Après la vague d'indignation soulevée par le viol de Théo Luhaka, Fabien Guillaud-Bataille, chargé des questions de sécurité à la direction nationale du PCF évoque pour La Revue du projet le contexte d'extrême tension entre la police et  la population, notamment dans les quartiers populaires. Il développe l'analyse des communistes et leurs propositions pour une police républicaine.

 

Que disent à votre avis de notre société, les difficultés de la justice et des média dominants à qualifier de viol l'acte subi par Théo ?
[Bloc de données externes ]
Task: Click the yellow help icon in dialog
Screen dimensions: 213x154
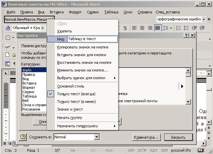Action: [23, 137]
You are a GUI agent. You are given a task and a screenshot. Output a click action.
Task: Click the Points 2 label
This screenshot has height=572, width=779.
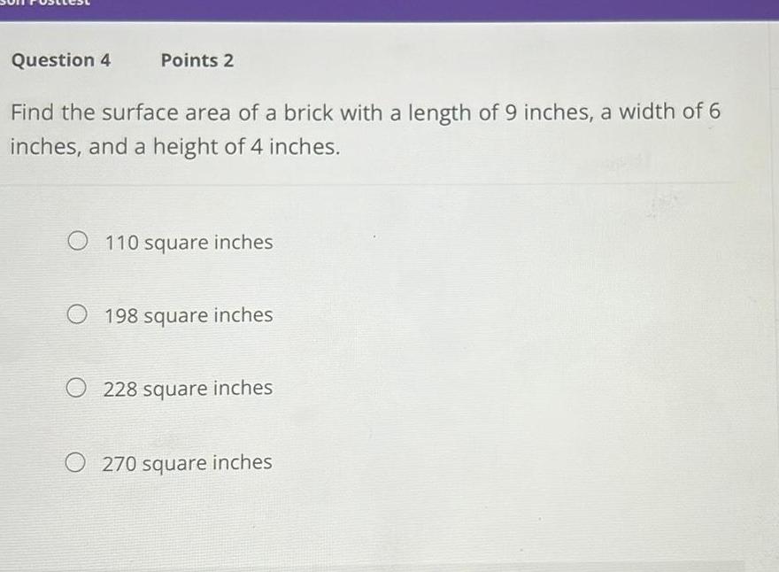[197, 60]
Il y a plusieurs raisons. D'abord l'aspect « technique ». On ne parle pas de la même chose si c'est un viol ou pas. Cela change la juridiction et les peines encourues. Il y a un temps pour prendre la mesure de l'accusation portée. Le deuxième aspect est politique : un certain nombre de média et de responsables politiques marchent sur des œufs pour éviter d'augmenter la tension mais aussi pour protéger l'institution policière d'une accusation très grave. Le troisième aspect est d'ordre « culturel ». La société dans laquelle nous vivons a un rapport très problématique avec la notion de viol. Les féministes parlent d'ailleurs de « société ou de culture du viol ». Elle se fonde sur des représentations où il y aurait toujours une part de responsabilité chez l'agressé et une part de désir chez l'agresseur. C'est une question très lourde à traiter. Il est indispensable de rappeler que le viol c'est un contact ou un rapport à caractère sexuel imposé par la force quelle que soit l’intention de l'agresseur.

 

S'agit-il d'un fait isolé ?

La réponse est évidemment non. Il s'agit d'un pic d'expression de la violence qui intervient dans un contexte où celle-ci est banalisée. Les rapports de la police avec la population passent trop souvent par des vexations, un manque de respect, des provocations qui parfois ne sont pas sans réponse, des bousculades, des coups qui amènent les interpellés à être poursuivis pour outrage et rébellion. De façon générale, il est très difficile d’avoir des éléments statistiques sérieux sur ces faits puisque seuls ceux qui passent le mur de l’actualité sont portés à notre connaissance et, de façon plus sporadique, des violences extrêmement graves comme celle qu'a subie Théo. Elles vont jusqu'à entraîner la mort, je pense au décès d'Adama Traoré mais aussi, bien sûr, de toutes les victimes avant lui. Le niveau de violence exercé est alors tel qu'on ne peut pas parler d'accident. Le malaise est très profond, il faut le traiter.

 

La vague d'indignation populaire a été l'occasion saisie par des casseurs pour semer le trouble. Comment continuer une mobilisation pacifique ?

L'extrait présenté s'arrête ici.